ACTIVITY: Copy everything from the line containing "Find the location" down through the end of the records, omitting the pictures.

═════ EXERCISE INPUT

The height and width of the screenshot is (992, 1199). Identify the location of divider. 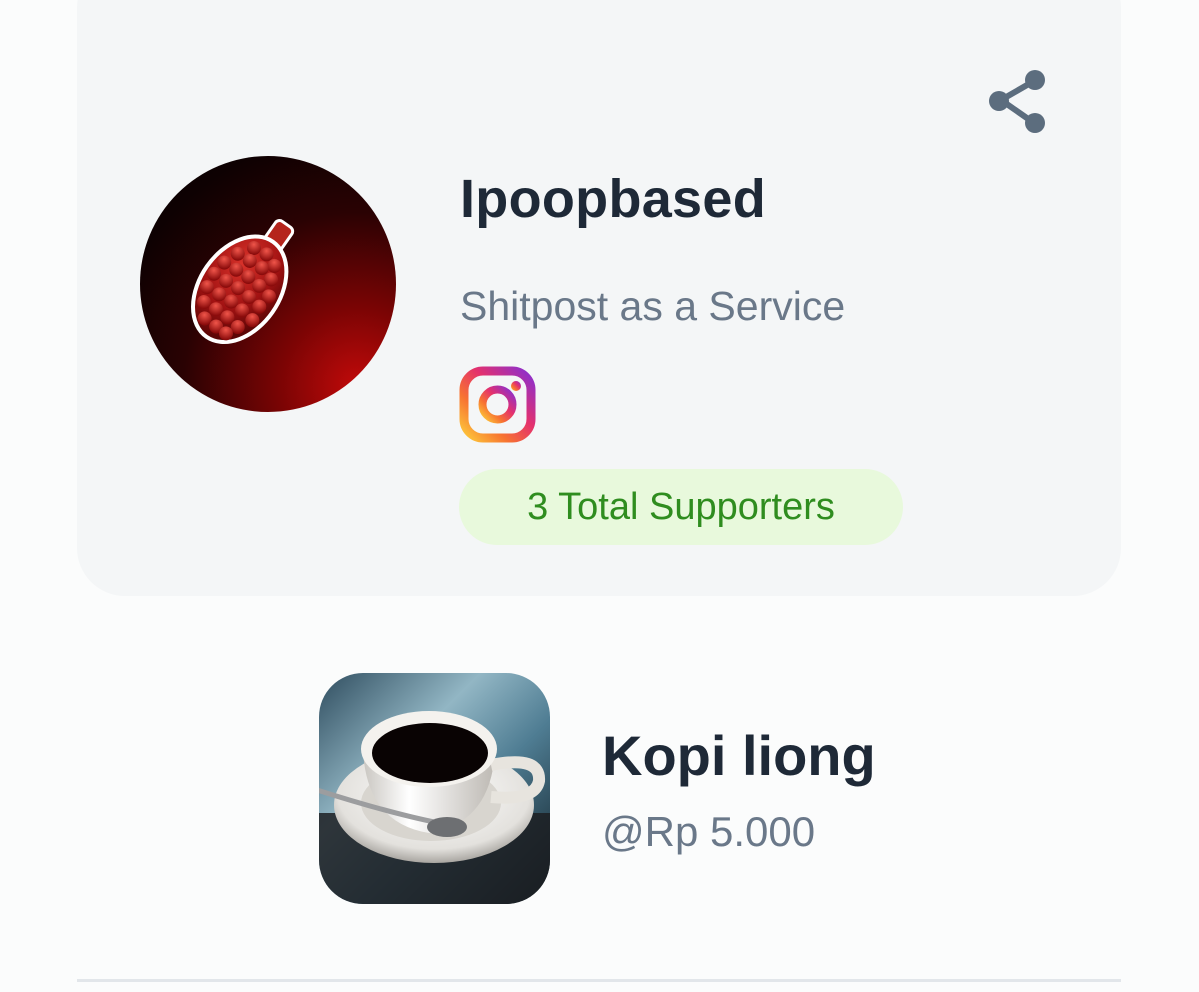
(599, 980).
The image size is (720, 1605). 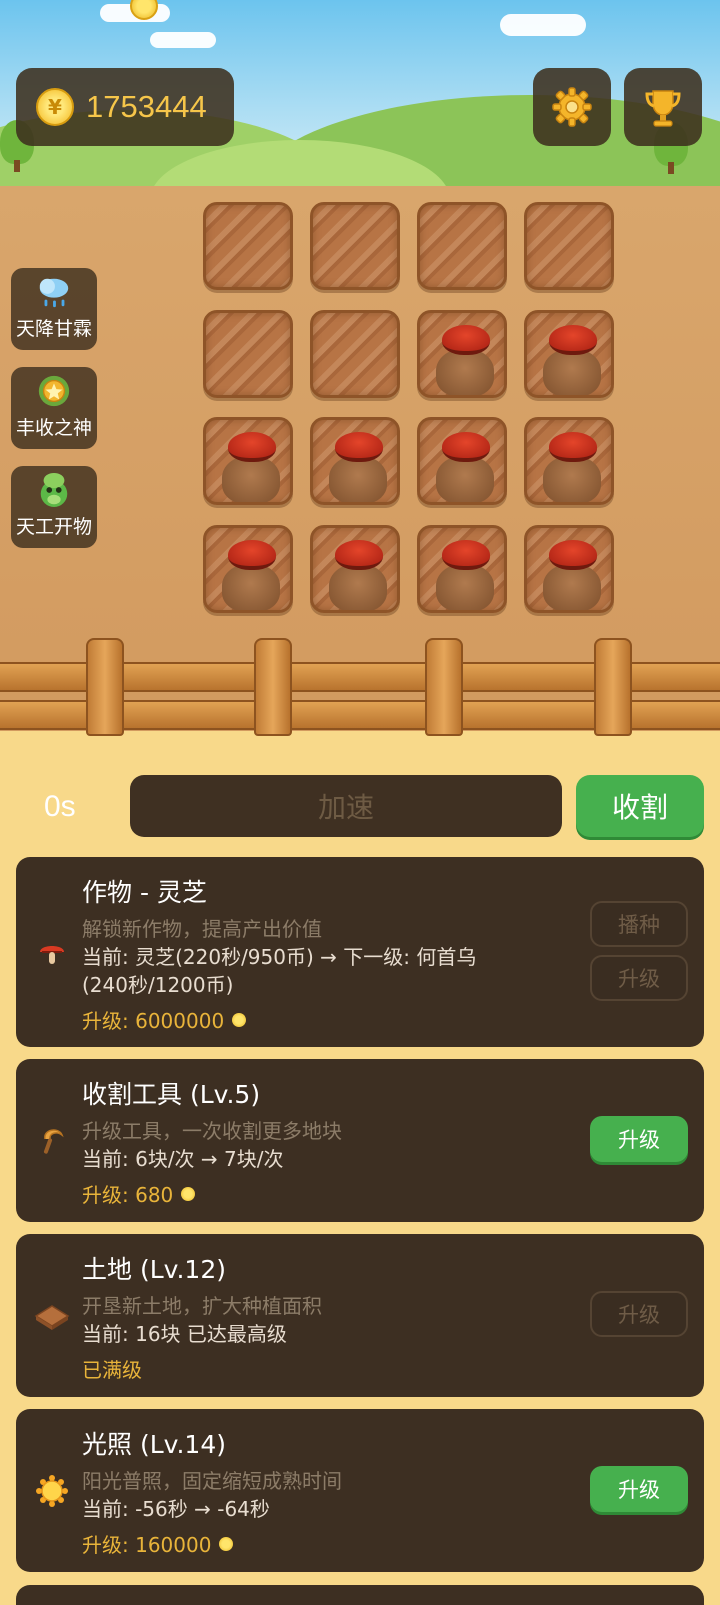 I want to click on card-title: 作物 - 灵芝, so click(x=144, y=892).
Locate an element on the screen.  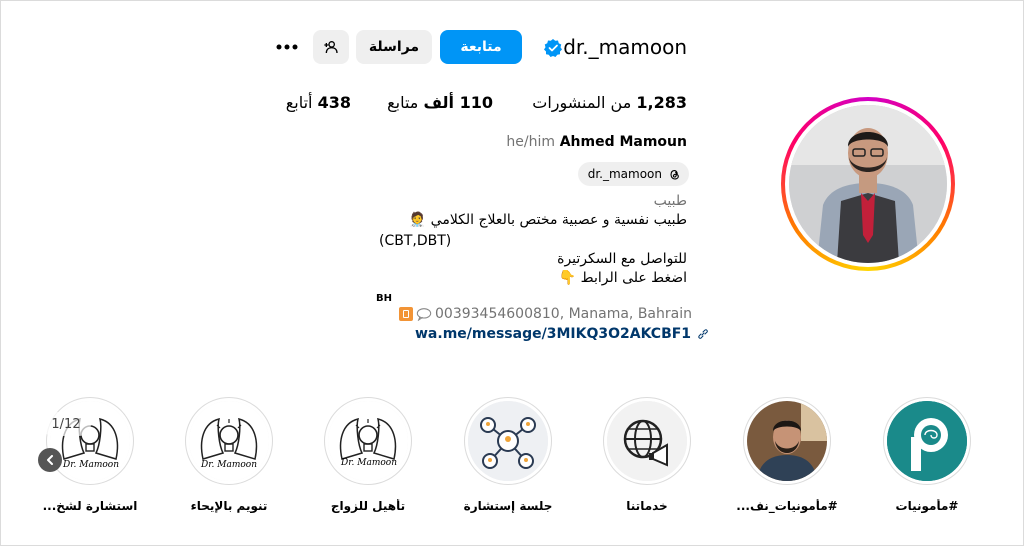
suggested-users-button is located at coordinates (331, 47).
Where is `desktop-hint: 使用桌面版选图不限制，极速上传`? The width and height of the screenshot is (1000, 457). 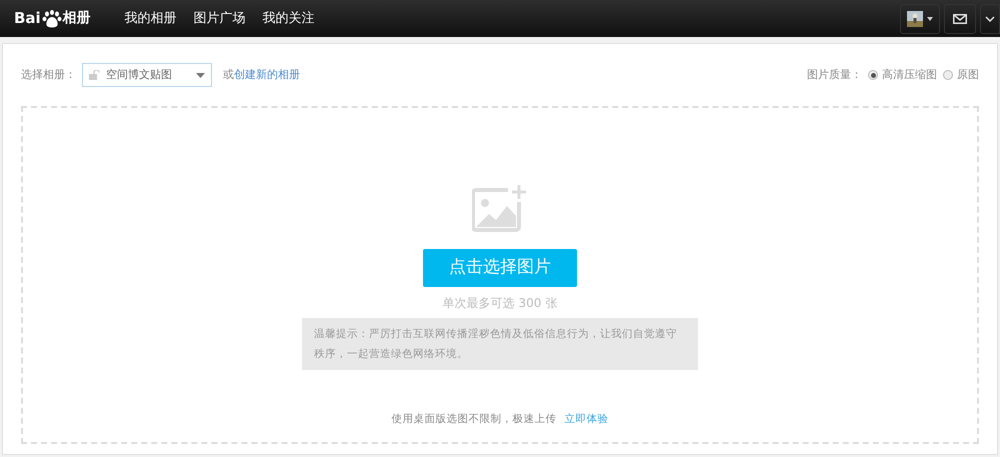
desktop-hint: 使用桌面版选图不限制，极速上传 is located at coordinates (474, 420).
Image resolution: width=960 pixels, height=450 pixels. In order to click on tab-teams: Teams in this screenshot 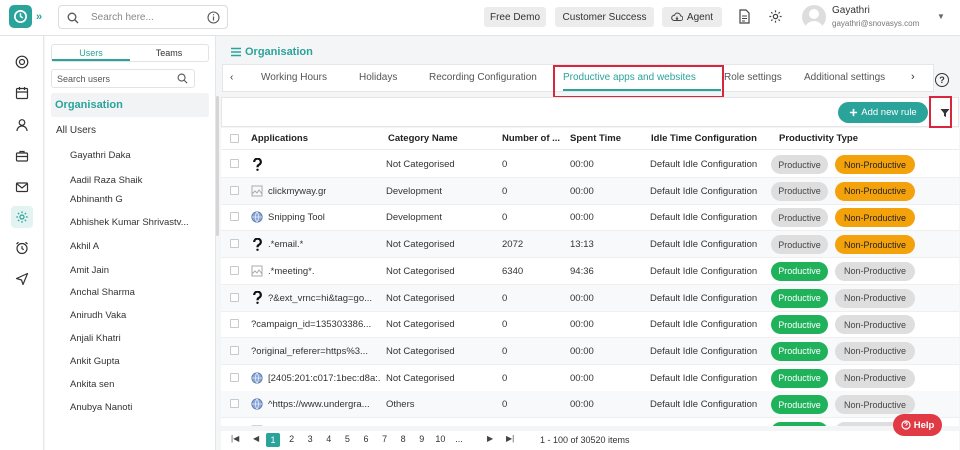, I will do `click(169, 53)`.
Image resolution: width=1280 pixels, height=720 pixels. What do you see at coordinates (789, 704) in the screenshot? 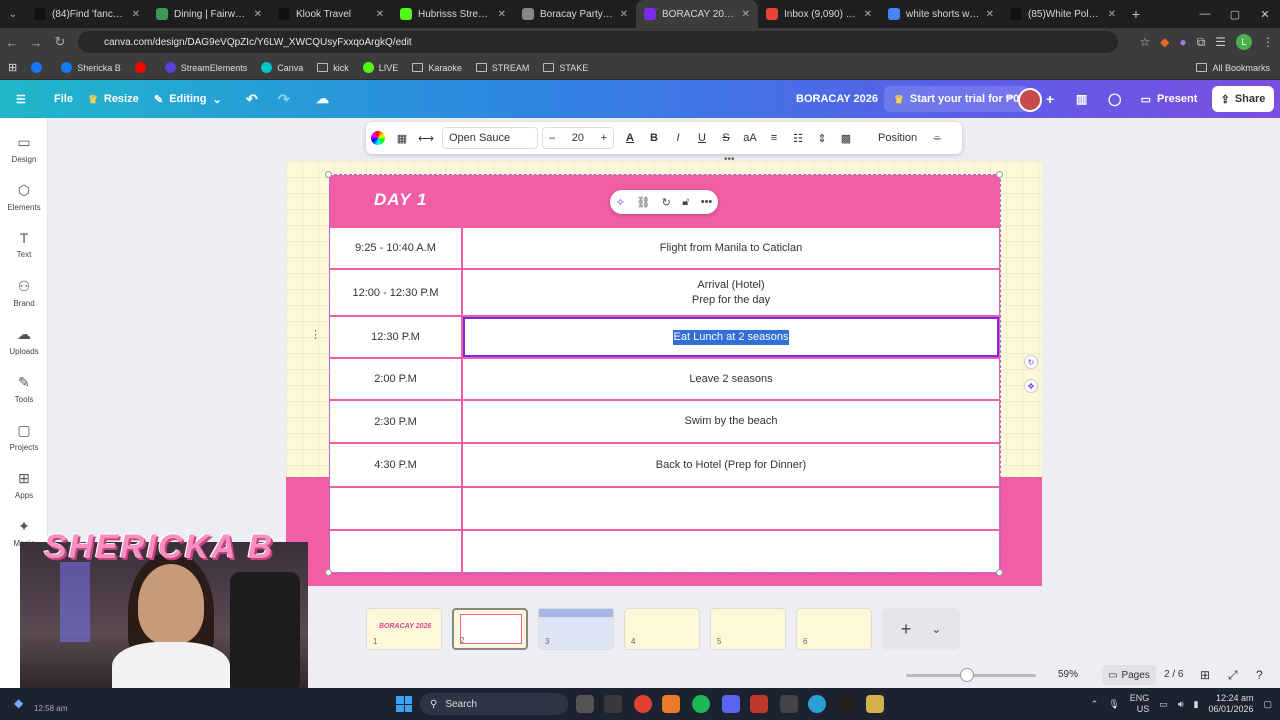
I see `obs-icon` at bounding box center [789, 704].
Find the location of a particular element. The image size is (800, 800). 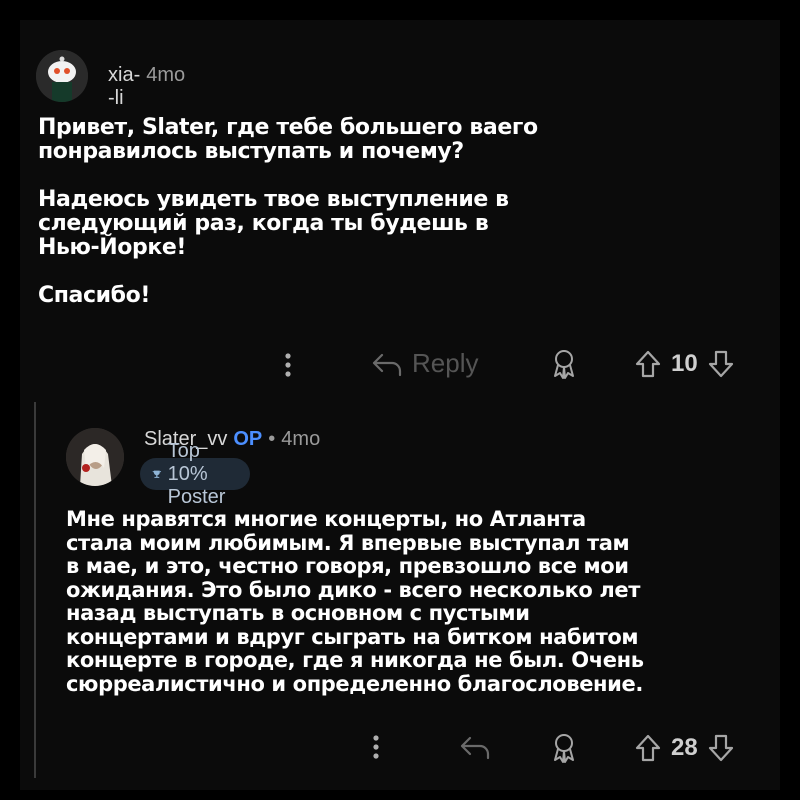

vote-count: 10 is located at coordinates (684, 364).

══════════

TASK RESPONSE:
Find the location of a particular element. The image size is (800, 800). 

vote-count: 10 is located at coordinates (684, 364).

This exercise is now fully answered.